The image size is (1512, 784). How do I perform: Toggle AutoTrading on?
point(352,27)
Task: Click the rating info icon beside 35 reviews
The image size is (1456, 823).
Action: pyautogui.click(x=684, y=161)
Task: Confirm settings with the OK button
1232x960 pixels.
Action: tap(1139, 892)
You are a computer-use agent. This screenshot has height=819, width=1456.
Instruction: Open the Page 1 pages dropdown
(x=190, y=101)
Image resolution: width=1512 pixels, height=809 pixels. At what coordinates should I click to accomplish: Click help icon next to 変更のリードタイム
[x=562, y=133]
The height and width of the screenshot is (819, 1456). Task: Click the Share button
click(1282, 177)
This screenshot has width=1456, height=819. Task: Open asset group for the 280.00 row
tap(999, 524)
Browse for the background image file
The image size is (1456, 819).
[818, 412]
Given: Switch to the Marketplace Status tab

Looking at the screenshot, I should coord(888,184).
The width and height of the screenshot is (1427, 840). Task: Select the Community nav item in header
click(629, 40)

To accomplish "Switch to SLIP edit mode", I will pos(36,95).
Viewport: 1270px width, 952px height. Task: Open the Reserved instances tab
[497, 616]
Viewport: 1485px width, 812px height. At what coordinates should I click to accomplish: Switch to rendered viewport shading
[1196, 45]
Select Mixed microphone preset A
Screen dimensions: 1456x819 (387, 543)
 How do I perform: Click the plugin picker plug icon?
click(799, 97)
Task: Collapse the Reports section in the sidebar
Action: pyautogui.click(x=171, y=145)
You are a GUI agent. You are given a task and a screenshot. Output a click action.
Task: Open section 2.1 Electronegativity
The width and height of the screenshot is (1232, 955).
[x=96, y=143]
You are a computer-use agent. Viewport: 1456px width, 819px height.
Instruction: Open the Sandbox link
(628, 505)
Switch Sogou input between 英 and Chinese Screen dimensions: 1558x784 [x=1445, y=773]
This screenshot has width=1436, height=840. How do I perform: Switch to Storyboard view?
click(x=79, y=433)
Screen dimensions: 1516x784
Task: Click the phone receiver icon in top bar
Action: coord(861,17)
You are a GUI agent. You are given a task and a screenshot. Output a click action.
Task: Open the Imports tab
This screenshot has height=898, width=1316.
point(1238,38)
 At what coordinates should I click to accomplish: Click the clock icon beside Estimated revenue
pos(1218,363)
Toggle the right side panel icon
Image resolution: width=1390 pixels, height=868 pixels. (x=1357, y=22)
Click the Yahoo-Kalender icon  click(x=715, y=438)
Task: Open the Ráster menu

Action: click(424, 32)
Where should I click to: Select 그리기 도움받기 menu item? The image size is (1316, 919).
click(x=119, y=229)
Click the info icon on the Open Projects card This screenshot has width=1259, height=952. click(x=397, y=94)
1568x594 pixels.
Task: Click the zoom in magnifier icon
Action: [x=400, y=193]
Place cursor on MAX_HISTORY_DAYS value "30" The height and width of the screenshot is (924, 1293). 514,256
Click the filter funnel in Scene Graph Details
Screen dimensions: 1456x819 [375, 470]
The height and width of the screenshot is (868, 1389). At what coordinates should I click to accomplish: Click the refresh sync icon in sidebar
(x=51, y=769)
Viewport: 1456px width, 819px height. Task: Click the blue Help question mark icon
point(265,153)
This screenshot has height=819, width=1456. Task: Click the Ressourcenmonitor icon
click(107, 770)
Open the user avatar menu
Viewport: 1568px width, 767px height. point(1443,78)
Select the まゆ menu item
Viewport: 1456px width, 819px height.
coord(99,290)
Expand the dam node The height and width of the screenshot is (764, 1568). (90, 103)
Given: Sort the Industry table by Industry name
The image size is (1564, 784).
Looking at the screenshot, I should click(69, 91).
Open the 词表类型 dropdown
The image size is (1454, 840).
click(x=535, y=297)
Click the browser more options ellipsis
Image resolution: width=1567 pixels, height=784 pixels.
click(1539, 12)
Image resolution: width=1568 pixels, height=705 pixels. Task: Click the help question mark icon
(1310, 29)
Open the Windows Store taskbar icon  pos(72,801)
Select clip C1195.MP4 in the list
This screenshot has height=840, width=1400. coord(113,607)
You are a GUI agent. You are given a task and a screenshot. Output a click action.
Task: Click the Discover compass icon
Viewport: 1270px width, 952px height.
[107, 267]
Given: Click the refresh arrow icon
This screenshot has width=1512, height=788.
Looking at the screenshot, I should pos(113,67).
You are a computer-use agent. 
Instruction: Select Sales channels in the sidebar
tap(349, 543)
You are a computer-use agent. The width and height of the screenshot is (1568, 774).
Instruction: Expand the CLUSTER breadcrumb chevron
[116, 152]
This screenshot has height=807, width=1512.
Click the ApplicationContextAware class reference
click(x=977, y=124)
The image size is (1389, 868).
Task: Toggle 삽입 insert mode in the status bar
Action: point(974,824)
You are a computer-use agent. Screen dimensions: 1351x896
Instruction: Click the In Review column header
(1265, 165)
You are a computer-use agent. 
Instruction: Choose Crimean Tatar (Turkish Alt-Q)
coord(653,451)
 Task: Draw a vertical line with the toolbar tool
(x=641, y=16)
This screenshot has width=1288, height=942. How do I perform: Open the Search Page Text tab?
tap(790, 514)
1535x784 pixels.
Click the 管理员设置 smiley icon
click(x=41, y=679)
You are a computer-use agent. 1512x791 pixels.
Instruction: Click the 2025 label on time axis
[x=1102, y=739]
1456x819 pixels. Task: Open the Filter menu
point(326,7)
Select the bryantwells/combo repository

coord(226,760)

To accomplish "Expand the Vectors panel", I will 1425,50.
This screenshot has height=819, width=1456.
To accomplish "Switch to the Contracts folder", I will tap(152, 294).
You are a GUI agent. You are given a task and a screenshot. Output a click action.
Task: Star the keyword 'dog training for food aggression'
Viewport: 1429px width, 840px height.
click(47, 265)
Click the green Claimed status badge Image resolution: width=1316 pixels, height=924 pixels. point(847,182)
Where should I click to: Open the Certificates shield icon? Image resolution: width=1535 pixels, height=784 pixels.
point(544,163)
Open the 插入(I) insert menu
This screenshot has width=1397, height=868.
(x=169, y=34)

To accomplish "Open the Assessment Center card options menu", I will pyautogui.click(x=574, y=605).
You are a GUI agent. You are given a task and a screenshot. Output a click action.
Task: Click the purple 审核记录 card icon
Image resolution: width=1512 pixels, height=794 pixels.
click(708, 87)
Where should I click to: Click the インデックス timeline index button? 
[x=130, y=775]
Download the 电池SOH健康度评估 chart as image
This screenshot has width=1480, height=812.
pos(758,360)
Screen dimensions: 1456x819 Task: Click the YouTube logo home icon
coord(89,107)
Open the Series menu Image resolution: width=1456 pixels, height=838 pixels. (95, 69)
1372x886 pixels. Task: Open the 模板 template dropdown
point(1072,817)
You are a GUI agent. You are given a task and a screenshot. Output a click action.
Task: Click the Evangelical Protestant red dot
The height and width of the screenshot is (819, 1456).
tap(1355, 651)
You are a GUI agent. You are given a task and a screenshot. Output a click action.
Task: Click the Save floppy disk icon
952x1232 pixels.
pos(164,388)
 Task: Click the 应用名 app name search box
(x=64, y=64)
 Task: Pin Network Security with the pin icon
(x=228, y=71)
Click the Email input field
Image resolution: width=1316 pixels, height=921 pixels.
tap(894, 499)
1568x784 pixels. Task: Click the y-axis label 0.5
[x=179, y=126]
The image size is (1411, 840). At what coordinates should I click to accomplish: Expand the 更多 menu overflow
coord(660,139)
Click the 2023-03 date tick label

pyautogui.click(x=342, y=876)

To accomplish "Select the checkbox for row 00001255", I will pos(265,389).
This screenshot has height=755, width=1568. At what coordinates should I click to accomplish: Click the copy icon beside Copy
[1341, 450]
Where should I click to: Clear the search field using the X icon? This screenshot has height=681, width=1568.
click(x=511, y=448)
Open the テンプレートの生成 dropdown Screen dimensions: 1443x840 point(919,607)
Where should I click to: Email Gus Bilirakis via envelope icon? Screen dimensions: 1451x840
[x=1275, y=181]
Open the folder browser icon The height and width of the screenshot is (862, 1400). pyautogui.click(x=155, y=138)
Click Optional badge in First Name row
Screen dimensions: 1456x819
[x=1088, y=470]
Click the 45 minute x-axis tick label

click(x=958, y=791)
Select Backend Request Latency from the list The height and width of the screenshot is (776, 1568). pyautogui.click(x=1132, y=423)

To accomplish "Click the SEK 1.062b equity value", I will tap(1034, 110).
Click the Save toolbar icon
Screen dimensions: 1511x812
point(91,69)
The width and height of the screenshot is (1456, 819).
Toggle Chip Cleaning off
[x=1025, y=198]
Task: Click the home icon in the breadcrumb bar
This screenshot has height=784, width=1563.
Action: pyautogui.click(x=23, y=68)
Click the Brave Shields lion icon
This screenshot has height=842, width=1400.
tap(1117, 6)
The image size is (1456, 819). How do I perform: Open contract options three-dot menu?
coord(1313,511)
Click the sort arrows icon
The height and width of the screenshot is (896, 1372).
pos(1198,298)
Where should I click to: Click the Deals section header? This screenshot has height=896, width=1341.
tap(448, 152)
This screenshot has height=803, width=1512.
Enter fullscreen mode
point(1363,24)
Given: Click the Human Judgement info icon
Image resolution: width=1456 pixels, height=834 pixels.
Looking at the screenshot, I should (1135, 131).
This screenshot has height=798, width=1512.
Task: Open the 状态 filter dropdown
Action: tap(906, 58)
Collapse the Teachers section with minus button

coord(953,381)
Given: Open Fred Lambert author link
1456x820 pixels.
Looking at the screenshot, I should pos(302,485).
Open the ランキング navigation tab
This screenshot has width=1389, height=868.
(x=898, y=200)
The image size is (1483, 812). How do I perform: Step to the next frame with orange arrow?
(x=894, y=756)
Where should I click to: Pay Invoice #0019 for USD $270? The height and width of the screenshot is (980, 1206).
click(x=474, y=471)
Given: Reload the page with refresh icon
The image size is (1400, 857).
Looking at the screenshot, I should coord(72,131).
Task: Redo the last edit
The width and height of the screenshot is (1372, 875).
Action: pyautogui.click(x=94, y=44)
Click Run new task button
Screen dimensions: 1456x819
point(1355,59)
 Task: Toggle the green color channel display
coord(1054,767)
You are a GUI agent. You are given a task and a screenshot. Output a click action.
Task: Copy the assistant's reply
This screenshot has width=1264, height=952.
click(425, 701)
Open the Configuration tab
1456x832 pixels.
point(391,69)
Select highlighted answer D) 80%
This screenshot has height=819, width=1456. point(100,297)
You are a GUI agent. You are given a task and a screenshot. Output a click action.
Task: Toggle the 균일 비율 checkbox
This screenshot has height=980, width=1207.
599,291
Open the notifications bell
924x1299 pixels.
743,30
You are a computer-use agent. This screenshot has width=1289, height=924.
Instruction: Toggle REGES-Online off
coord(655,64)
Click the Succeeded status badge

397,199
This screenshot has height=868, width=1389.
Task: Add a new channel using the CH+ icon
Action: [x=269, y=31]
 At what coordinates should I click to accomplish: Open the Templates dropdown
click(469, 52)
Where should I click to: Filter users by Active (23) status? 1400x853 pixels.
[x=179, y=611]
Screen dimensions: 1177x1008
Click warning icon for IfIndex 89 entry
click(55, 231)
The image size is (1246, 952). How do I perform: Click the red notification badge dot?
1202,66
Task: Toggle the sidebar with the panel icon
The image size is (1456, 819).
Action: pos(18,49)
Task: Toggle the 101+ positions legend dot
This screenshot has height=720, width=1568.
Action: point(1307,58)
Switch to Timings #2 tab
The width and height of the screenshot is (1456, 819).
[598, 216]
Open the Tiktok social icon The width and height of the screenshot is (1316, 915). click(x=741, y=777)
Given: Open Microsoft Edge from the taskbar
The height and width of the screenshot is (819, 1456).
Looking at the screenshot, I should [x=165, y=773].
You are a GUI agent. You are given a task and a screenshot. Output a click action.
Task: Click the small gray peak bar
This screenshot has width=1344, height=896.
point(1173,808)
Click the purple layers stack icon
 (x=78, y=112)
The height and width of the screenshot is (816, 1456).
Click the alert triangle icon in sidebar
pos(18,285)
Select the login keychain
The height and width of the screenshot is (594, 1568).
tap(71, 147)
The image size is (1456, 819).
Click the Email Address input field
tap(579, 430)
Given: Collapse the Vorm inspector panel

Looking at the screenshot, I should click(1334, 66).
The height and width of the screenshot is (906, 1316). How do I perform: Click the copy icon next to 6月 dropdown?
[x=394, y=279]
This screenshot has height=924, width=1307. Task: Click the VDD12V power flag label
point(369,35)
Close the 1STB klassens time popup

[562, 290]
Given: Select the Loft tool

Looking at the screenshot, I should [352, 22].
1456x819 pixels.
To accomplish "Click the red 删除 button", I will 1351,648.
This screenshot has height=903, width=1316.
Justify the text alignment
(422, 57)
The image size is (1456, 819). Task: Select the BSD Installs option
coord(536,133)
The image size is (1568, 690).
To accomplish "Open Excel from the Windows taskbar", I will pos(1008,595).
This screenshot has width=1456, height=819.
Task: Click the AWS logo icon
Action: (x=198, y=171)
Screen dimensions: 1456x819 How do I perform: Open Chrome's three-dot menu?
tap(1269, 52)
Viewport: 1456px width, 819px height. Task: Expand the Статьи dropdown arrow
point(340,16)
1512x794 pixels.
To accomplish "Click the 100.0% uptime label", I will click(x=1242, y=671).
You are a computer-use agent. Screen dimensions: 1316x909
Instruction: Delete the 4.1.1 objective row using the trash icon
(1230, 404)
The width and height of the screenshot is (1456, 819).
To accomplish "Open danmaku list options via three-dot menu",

What is expected:
Could you return exactly the stretch of the data above that starts at the line with "Task: Click the Discover compass icon" and ends at the line with "Click the green", both lines included?

Response below:
Task: Click the Discover compass icon
Viewport: 1270px width, 952px height.
[107, 267]
Given: Click the refresh arrow icon
This screenshot has width=1512, height=788.
Looking at the screenshot, I should pos(113,67).
You are a computer-use agent. 
Instruction: Select Sales channels in the sidebar
tap(349, 543)
You are a computer-use agent. The width and height of the screenshot is (1568, 774).
Instruction: Expand the CLUSTER breadcrumb chevron
[116, 152]
This screenshot has height=807, width=1512.
Click the ApplicationContextAware class reference
click(x=977, y=124)
The image size is (1389, 868).
Task: Toggle 삽입 insert mode in the status bar
Action: point(974,824)
You are a computer-use agent. Screen dimensions: 1351x896
Instruction: Click the In Review column header
(1265, 165)
You are a computer-use agent. 
Instruction: Choose Crimean Tatar (Turkish Alt-Q)
coord(653,451)
 Task: Draw a vertical line with the toolbar tool
(x=641, y=16)
This screenshot has width=1288, height=942. How do I perform: Open the Search Page Text tab?
tap(790, 514)
1535x784 pixels.
Click the 管理员设置 smiley icon
click(x=41, y=679)
You are a computer-use agent. 1512x791 pixels.
Instruction: Click the 2025 label on time axis
[x=1102, y=739]
1456x819 pixels. Task: Open the Filter menu
point(326,7)
Select the bryantwells/combo repository

coord(226,760)

To accomplish "Expand the Vectors panel", I will 1425,50.
This screenshot has height=819, width=1456.
To accomplish "Switch to the Contracts folder", I will tap(152, 294).
You are a GUI agent. You are given a task and a screenshot. Output a click action.
Task: Star the keyword 'dog training for food aggression'
Viewport: 1429px width, 840px height.
click(47, 265)
Click the green Claimed status badge Image resolution: width=1316 pixels, height=924 pixels. point(847,182)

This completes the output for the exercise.